What is expected: Restate, word for word, the lines from the opening line of the data through the line containing "Task: Click warning", both included, and nothing else.

(Saved entries)
= = = = = = =

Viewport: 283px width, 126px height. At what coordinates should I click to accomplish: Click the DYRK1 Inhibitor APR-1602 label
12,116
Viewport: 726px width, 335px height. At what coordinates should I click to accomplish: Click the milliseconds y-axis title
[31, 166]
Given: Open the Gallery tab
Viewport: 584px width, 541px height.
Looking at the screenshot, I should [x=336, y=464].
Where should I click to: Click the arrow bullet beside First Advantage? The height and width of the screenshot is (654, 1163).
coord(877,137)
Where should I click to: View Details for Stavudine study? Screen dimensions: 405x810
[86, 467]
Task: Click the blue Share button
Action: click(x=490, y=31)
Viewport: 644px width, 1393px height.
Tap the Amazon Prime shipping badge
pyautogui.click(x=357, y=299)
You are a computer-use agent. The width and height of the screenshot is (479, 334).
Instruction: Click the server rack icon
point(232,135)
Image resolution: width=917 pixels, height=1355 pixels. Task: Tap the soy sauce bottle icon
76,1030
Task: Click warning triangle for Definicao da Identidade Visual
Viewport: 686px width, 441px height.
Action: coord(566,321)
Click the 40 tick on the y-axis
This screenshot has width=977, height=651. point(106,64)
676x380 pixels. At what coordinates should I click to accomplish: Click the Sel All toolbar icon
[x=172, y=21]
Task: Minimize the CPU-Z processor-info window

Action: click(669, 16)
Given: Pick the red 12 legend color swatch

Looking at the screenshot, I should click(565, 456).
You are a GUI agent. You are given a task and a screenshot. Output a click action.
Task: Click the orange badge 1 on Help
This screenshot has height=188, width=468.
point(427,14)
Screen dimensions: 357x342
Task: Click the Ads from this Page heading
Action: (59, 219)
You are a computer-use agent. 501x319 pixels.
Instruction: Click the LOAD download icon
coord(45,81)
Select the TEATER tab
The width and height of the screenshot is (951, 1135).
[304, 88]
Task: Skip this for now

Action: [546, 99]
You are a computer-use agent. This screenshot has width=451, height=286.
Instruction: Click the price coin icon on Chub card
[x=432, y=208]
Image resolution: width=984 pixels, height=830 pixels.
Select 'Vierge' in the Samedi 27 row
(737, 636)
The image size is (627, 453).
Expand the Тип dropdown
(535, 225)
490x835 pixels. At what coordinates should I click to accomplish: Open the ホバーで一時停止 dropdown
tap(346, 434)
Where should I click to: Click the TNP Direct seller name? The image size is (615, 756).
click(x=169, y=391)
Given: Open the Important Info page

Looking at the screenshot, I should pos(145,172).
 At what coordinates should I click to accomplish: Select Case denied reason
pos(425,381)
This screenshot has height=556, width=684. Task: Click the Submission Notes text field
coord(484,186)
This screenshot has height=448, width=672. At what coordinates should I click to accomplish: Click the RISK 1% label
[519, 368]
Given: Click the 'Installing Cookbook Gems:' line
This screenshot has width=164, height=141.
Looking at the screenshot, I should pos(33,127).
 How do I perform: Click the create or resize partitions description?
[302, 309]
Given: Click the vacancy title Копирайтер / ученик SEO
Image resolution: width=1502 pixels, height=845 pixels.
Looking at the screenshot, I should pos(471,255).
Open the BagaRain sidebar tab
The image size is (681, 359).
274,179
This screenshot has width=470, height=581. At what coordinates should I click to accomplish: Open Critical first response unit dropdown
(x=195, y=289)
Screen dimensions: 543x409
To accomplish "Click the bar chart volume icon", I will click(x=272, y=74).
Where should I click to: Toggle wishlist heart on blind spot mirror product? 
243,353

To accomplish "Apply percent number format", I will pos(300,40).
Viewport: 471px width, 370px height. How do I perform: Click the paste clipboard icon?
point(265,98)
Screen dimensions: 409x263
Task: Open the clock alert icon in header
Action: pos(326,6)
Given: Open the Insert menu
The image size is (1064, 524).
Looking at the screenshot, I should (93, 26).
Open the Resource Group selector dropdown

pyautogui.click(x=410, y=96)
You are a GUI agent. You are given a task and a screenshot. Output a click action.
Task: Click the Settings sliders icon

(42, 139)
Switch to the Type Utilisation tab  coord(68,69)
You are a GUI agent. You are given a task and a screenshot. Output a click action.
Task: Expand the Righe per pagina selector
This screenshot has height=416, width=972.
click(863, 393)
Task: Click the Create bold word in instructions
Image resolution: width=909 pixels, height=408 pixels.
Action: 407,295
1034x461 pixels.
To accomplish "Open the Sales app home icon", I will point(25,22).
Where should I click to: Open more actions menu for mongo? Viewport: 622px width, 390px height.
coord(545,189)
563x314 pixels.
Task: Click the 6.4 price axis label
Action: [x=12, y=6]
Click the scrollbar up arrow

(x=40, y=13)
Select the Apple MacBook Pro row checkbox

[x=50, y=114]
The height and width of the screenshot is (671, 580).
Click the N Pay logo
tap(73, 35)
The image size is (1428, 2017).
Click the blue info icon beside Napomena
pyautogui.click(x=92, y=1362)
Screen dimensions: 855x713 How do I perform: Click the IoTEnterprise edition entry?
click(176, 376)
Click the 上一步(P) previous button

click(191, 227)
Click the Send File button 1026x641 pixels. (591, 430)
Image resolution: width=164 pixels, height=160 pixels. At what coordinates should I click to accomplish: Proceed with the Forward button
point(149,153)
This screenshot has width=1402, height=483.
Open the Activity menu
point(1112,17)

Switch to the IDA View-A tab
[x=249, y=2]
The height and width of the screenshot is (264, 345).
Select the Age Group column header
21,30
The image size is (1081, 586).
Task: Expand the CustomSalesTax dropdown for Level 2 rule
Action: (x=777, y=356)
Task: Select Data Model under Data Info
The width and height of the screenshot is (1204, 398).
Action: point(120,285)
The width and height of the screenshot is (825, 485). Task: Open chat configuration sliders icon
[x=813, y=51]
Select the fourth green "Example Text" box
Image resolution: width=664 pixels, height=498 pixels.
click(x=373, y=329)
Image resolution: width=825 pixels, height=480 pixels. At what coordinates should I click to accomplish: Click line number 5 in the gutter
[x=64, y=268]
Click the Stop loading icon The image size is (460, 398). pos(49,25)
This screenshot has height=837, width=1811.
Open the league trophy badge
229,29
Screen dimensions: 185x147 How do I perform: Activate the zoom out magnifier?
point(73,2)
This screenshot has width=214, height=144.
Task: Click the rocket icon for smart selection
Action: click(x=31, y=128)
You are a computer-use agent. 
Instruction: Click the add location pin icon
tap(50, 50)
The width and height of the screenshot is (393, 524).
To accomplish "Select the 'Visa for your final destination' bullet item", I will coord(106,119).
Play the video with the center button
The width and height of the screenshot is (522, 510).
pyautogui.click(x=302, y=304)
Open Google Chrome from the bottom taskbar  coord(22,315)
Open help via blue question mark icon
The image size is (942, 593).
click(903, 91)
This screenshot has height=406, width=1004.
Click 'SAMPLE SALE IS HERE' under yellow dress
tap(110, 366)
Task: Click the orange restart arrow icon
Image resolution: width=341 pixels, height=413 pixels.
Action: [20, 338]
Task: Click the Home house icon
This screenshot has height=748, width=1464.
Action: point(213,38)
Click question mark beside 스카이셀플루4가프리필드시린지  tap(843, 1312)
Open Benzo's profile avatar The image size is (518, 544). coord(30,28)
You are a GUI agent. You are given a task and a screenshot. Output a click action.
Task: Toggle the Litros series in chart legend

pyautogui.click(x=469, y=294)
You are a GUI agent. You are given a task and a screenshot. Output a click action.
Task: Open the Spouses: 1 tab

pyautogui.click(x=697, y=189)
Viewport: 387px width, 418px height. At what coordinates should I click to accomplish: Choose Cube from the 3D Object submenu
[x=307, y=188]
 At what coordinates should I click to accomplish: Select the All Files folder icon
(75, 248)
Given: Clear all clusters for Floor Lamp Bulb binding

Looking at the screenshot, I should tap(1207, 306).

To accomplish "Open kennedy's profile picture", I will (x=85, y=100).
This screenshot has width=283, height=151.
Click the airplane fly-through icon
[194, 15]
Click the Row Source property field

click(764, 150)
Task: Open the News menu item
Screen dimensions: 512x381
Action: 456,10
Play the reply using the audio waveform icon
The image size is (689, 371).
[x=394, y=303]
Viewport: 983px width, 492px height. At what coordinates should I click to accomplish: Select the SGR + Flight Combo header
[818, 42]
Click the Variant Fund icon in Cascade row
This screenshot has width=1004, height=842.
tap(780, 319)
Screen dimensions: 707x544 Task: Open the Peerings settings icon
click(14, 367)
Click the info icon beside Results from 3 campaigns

= = = = = = =

Exercise result:
Viewport: 283px width, 126px height. At what coordinates should I click to accomplish: Click the DYRK1 Inhibitor APR-1602 label
12,116
Viewport: 726px width, 335px height. At what coordinates should I click to accomplish: Click the milliseconds y-axis title
[31, 166]
Given: Open the Gallery tab
Viewport: 584px width, 541px height.
Looking at the screenshot, I should [x=336, y=464].
Where should I click to: Click the arrow bullet beside First Advantage? The height and width of the screenshot is (654, 1163).
coord(877,137)
Where should I click to: View Details for Stavudine study? Screen dimensions: 405x810
[86, 467]
Task: Click the blue Share button
Action: click(x=490, y=31)
Viewport: 644px width, 1393px height.
Tap the Amazon Prime shipping badge
pyautogui.click(x=357, y=299)
You are a computer-use agent. The width and height of the screenshot is (479, 334).
Instruction: Click the server rack icon
point(232,135)
Image resolution: width=917 pixels, height=1355 pixels. Task: Tap the soy sauce bottle icon
76,1030
Task: Click warning triangle for Definicao da Identidade Visual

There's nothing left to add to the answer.